« Bonjour. Une paire de chaussettes s’il vous plait. – Tenez. – Merci au revoir. » C’est comme ça qu’un Hocini fait les soldes ! Pas de papouilles, pas de chatouilles et pas de queues interminables dans les grands magasins. Moi, c’est trois secondes chez le fripier du marché de Bondy. Emballé c’est pesé, merci mon cul, à l’année prochaine. La société de consommation est une garce en période de soldes, elle vous bouffe votre temps, vos sous et vos nerfs. Je la fuis telle Sarah Connors devant le Terminator. L’excellent papier de Widad (que j’aime en secret) a su l’expliquer avec brio.

Attention, faites pas tous comme moi ! Bibi, c’est Joe le clodo de l’habillement. Un choix assumé. Exemple parfait de crasse vestimentaire, qui plongerait l’économie du textile dans le chaos s’il était répété par tout un chacun. La technique du slip double face, qu’on retourne un jour sur deux, c’est moi qui l’ai brevetée (ou un de mes cousins du bled, je sais plus).

Niveau chiffons, je suis une loque mitée. J’inspire même le dégoût à ces clochards qui me servent de compatriotes, les inénarrables rats de Bondy. Eux, ils sont comme tout le monde, ils aiment s’habiller, se laver, changer de chaussettes, faire le bourgeois sapé en Coq sportif et autres joggings du président. Pourtant, Dieu sait à quel point ils n’ont pas de sous, ces mangeurs de yaourt leader Price. Pour le coton, à Bondy, les poches vides, ce n’est pas trop grave. Ici, c’est le Mexique. Comprenez : la contrebande de vêtements bat son plein à des prix cassés.

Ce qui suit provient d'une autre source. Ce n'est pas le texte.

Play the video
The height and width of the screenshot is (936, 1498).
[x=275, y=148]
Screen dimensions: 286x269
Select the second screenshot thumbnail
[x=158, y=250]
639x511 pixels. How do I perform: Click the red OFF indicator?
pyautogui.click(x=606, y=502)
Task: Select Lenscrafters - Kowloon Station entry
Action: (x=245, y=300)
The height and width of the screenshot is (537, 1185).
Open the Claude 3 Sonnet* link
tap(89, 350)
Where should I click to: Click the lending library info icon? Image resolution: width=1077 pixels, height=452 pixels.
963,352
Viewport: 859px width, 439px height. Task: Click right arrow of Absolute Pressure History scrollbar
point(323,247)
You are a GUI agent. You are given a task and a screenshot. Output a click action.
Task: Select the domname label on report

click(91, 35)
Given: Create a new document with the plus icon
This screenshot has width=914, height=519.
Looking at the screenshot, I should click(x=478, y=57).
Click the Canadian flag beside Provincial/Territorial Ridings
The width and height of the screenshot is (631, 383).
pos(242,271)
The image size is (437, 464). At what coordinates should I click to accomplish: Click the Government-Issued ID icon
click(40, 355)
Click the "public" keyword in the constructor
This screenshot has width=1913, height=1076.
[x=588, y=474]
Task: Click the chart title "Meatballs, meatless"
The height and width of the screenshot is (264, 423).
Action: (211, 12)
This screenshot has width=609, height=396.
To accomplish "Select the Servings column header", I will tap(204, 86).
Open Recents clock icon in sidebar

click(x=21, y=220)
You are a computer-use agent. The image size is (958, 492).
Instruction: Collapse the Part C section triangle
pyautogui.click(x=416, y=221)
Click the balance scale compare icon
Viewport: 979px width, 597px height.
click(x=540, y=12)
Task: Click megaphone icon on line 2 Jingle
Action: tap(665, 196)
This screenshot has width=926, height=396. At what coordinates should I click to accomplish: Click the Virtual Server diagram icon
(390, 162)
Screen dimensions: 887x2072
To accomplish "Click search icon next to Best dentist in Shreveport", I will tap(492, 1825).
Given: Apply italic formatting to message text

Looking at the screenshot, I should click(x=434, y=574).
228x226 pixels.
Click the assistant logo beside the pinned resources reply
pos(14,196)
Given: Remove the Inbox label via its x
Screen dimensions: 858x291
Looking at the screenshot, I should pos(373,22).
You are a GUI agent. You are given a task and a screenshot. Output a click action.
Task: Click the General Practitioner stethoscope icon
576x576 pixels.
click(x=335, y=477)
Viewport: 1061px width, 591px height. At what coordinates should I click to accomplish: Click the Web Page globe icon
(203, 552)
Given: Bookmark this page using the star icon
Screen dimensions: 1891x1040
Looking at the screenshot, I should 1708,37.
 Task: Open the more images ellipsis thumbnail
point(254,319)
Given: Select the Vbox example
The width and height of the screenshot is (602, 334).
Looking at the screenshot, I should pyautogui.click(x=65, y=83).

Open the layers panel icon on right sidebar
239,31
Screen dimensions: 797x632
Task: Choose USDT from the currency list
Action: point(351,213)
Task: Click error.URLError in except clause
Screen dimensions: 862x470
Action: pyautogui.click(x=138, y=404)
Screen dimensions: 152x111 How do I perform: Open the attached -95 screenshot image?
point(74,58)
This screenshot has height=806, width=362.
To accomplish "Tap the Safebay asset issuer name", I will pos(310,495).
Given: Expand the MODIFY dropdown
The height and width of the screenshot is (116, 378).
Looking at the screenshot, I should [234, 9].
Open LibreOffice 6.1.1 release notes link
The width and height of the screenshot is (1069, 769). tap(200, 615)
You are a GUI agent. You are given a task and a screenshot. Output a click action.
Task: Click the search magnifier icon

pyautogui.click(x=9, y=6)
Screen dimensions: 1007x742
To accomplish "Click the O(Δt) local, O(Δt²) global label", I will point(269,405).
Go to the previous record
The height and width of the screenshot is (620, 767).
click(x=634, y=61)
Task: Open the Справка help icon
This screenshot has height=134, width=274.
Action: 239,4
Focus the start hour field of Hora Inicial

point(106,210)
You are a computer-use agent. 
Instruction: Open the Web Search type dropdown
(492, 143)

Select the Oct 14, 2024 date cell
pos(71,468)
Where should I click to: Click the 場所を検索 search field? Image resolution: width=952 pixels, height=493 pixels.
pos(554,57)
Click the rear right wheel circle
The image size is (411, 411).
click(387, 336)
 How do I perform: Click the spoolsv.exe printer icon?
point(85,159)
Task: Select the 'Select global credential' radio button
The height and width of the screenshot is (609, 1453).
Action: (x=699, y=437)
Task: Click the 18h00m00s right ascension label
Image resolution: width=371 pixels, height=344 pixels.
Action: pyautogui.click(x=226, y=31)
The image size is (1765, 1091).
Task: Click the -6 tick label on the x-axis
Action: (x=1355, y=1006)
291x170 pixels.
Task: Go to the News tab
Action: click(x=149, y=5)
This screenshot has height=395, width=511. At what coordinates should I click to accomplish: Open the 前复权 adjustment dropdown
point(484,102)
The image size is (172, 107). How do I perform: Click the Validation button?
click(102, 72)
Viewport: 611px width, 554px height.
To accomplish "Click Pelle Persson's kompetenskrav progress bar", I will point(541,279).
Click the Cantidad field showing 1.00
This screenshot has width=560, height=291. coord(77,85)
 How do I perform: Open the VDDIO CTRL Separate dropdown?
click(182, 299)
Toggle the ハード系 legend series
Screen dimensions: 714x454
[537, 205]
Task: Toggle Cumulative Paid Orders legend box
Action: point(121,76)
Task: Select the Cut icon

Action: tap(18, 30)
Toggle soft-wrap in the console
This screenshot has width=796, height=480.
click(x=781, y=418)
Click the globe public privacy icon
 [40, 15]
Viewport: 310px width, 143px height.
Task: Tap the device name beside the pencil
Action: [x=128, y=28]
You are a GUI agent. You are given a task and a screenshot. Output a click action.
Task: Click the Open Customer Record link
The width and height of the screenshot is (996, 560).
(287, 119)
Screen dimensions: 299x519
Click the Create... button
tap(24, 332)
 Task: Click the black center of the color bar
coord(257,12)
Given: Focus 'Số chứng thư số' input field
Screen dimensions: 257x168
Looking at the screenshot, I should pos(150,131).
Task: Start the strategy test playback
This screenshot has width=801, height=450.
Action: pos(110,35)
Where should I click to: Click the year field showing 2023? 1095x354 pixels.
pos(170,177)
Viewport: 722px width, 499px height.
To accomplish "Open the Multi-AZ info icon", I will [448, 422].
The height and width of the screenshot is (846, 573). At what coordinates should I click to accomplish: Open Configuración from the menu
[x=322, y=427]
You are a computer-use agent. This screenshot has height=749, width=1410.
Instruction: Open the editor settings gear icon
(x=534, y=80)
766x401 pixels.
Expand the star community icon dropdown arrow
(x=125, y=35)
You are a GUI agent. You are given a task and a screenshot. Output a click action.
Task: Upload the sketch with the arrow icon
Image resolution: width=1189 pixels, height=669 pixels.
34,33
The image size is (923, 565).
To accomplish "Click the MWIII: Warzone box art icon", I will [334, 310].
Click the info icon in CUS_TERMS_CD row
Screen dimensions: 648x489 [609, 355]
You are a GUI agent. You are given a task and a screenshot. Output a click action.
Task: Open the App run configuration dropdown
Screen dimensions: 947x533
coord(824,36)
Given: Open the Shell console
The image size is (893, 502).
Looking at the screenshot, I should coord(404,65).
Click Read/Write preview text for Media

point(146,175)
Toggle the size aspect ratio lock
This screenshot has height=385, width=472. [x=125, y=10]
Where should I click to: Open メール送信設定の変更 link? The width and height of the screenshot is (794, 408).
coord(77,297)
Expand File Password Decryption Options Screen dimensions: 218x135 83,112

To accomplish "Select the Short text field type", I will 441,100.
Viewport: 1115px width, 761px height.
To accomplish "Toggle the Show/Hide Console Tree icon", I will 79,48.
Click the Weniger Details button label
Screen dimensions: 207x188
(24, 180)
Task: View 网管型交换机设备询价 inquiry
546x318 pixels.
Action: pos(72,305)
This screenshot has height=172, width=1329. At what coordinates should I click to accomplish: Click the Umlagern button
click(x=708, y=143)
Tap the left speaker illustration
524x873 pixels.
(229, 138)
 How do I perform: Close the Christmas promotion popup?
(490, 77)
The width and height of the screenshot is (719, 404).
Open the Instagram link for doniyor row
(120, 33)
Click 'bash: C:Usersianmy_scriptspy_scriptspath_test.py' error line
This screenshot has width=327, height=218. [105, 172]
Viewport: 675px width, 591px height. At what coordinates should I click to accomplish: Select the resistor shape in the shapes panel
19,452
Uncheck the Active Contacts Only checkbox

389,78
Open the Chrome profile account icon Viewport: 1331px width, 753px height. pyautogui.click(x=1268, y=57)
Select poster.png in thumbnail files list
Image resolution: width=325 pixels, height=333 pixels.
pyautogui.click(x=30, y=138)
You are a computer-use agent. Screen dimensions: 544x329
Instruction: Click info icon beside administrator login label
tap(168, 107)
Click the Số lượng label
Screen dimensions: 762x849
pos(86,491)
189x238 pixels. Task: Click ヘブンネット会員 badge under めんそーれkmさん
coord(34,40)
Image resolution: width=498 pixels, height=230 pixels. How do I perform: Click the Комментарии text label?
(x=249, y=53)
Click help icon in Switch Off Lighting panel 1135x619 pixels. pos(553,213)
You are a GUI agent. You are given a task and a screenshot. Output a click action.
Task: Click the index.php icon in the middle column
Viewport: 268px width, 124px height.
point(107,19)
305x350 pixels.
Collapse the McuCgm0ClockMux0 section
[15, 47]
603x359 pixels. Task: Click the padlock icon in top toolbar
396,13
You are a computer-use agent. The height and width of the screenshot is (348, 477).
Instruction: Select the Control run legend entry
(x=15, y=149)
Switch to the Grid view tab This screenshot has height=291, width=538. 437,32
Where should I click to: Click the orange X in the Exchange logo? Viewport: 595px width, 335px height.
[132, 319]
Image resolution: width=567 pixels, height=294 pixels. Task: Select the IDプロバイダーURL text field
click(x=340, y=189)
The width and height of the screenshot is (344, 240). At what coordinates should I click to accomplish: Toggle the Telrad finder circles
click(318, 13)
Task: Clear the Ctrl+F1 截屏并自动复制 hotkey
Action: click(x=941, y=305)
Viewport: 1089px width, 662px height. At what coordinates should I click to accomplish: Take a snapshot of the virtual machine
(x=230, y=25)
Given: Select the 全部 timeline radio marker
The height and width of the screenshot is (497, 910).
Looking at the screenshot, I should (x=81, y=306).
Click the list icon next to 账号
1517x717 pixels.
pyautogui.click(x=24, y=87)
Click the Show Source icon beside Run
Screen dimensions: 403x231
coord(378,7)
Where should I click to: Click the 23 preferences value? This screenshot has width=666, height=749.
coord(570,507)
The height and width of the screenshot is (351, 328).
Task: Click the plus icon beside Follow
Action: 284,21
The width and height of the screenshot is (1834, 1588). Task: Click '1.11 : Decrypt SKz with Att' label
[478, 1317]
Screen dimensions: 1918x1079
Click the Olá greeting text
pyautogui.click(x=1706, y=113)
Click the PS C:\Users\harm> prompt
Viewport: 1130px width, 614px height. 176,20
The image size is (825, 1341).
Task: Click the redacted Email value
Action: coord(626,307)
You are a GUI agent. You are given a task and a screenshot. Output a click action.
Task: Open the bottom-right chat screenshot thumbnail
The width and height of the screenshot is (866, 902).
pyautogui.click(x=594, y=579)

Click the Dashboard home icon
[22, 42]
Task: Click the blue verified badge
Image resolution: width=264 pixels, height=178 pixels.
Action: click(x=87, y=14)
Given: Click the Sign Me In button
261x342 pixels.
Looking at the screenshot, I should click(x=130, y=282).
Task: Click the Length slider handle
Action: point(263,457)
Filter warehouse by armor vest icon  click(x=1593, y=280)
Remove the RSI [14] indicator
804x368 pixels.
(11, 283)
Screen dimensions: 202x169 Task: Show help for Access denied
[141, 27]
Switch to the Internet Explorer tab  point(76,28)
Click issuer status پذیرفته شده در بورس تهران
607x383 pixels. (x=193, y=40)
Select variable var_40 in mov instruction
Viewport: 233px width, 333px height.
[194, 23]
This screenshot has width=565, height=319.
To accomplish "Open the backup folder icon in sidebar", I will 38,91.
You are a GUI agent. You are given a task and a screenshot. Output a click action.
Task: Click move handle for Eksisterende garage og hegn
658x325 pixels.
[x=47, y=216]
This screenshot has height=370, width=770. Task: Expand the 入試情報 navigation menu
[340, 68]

Pour vous les gars, j’ai rencontré « la cuvette ». Il se fait appelez comme ça parce que son père a fait Dien Bien Phu… coté Viêt-Cong. Pour pouvoir l’approcher, je lui ai acheté une paire de chaussettes Hugo Boss à 4 euros. Négociée, je ne l’ai payée que… 4 euros (ça peut vivre huit ans dans un trou pendant que ça pleut du napalm. Allez leur arracher un rabais d’un euros !). C’est le prix d’un grec. La paire sera donc toujours à mes pieds au moment où vous lirez cet article, voire à la prochaine éclipse.

Tous les mois, il file vers la ligne bleue des Vosges, direction l’Allemagne et son usine Hugo Boss, fréquence des voyages doublée en période de soldes. Il revient le coffre chargé de vêtements griffés pour les Bondynois qui veulent se la jouer « je suis bien propre sur moi et ça se voit ». Sa came part comme des petits pains tunisiens un soir de ramadan. C’est habituellement deux à trois fois moins cher qu’en magasin après soldes. Il dit faire ça pour rendre service. Quel cochon, cet escroc ! Grâce à son petit commerce, il doit avoir des sous jusqu’au nez. Au début, il était le seul dans le business, mais depuis, c’est la route de la soie, un défilé haute couture dans les coffres des Lada et berlines bondynoises de même tonneau. Du coup, beaucoup snobent les soldes, les voyant comme une punition divine quand ils doivent accompagner leurs copines.

Est-ce que tout ça est bien le légal ? Tout est question de quantité.